:: Text ::
◆ ◆ ◆ ◆ ◆ ◆ ◆
Reputation: 85
I am very new to Machine learning and r, so my question might seem unclear or would need more information. I have tried to explain as much as possible. Please correct me if I have used wrong terminologies or phrases. Any help on this will be greatly appreciated.
Context - I am trying to build a model to predict "when" an event is going to happen.
I have a dataset which has the below structure. This is not the actual data. It is a dummy data created to explain the scenario. Actual data cannot be shared due to confidentiality.
About data -
Customer can use the service above $x. This is indicated by column
"ExceedanceMonth" in the table above. Value of 1 says customer
went above $x in the first month of the subscription, value 5 says
customer went above $x in 5th month of the subscription. Value of
NULL indicates that the limit $x is not reached yet. This could be
either because
subscription ended and customer didn't overuse
or
subscription is yet to end and customer might overuse in future
I have researched on survival models. I understand that a survival model like Cox can be used to understand the hazard function and understand how each variable can affect the time to event. I tried to use predict function with cox but I did not understand if any of the values passed to "type" parameter can be used to predict the actual time. i.e. I did not understand how I can predict the actual value for "WHEN" the limit will be crossed
May be survival model isn't the right approach for this scenario. So, please advise me of what could be the best way to approach this problem.
#define survival object
recsurv <- Surv(time=df$ExceedanceMonth, event=df$LimitReached)
#only for testing the code
train = subset(df,df$SubStartDate>="20150301" & df$SubEndDate<="20180401")
test = subset(df,df$SubStartDate>"20180401") #only for testing the code
fit <- coxph(Surv(df$ExceedanceMonth, df$LimitReached) ~ df$SubDurationInMonths+df$`#subs`+df$LimitAmount+df$Monthlyutitlization+df$AvgMonthlyUtilization, train, model = TRUE)
predicted <- predict(fit, newdata = test)
head(predicted)
1 2 3 4 5 6
0.75347328 0.23516619 -0.05535162 -0.03759123 -0.65658488 -0.54233043
Thank you in advance!
Upvotes: 1
Views: 1456
Reputation: 93
Survival models are fine for what you're trying to do. (I'm assuming you've estimated the model correctly from this point on.)
The key is understanding what comes out of the model. For a Cox, the default quantity out of predict()
is the linear combination (b0 + b1x1 + b2x2..., though the Cox doesn't estimate a b0). That alone won't tell you anything about when.
Specifying type="expected"
for predict()
will give you when via the expected duration--how long, on average, until the customer reaches his/her data limit, with the follow-up time (how long you watch the customer) set equal to the customer's actual duration (retrieved from the coxph
model object).
The coxed
package will also give you expected durations, calculated using a different method, without the need to worry about follow-up time. It's also a little more forgiving when it comes to inputting a newdata
argument, particularly if you have a specific covariate profile in mind. See the package vignette here.
See also this thread for more on coxph.predict()
.
Upvotes: 1
◆ ◆ ◆ ◆ ◆ ◆ ◆
:: Entries shown ::
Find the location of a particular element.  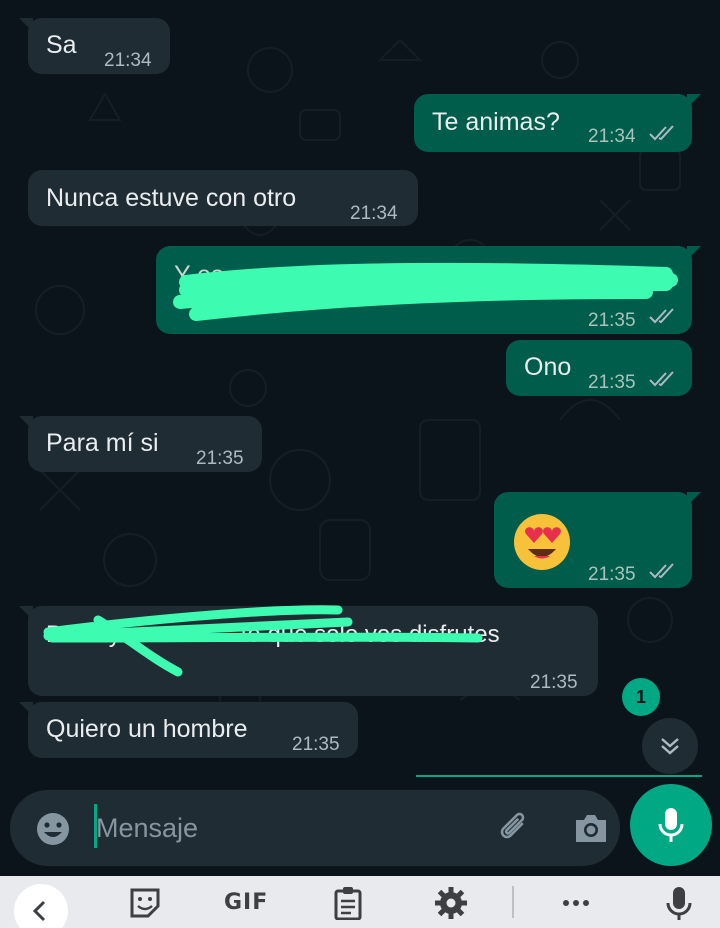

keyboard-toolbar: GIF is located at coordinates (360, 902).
◆ ◆ ◆ ◆ ◆ ◆ ◆
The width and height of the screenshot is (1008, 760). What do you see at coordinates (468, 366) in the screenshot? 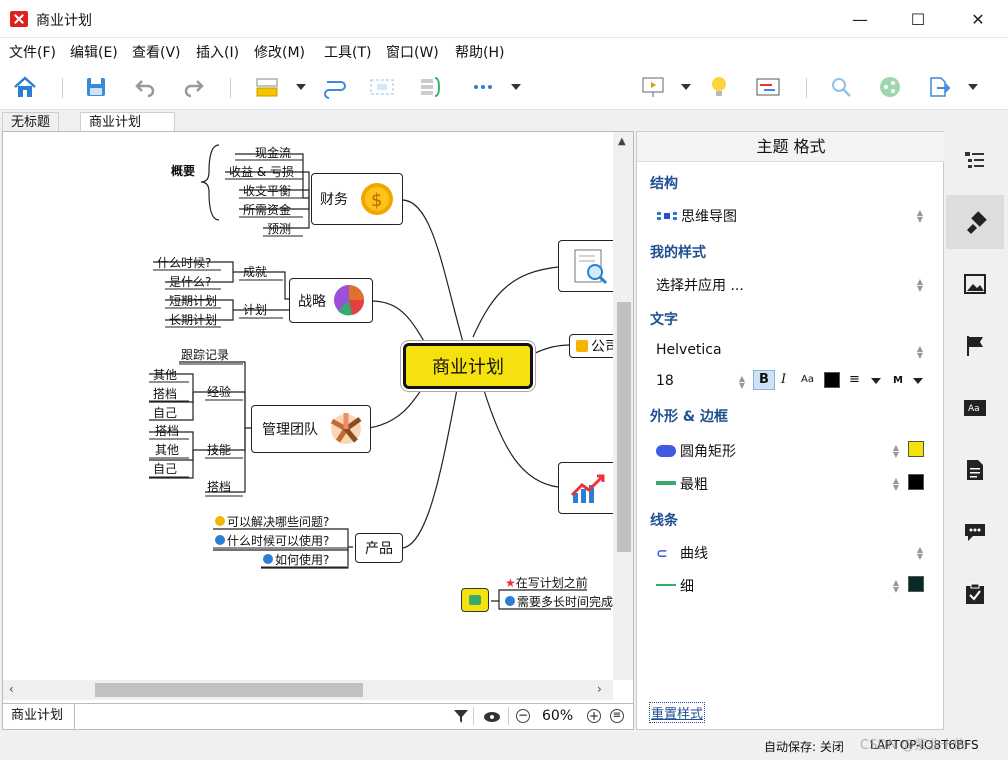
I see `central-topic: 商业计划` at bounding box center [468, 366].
◆ ◆ ◆ ◆ ◆ ◆ ◆
:: Task objective ::
Print the portion of the forum thread on predicting when a customer exceeds a limit, starting at "#define survival object" and ending at "model = TRUE)". The material above is not required.

:: Finished task ::
#define survival object
recsurv <- Surv(time=df$ExceedanceMonth, event=df$LimitReached)
#only for testing the code
train = subset(df,df$SubStartDate>="20150301" & df$SubEndDate<="20180401")
test = subset(df,df$SubStartDate>"20180401") #only for testing the code
fit <- coxph(Surv(df$ExceedanceMonth, df$LimitReached) ~ df$SubDurationInMonths+df$`#subs`+df$LimitAmount+df$Monthlyutitlization+df$AvgMonthlyUtilization, train, model = TRUE)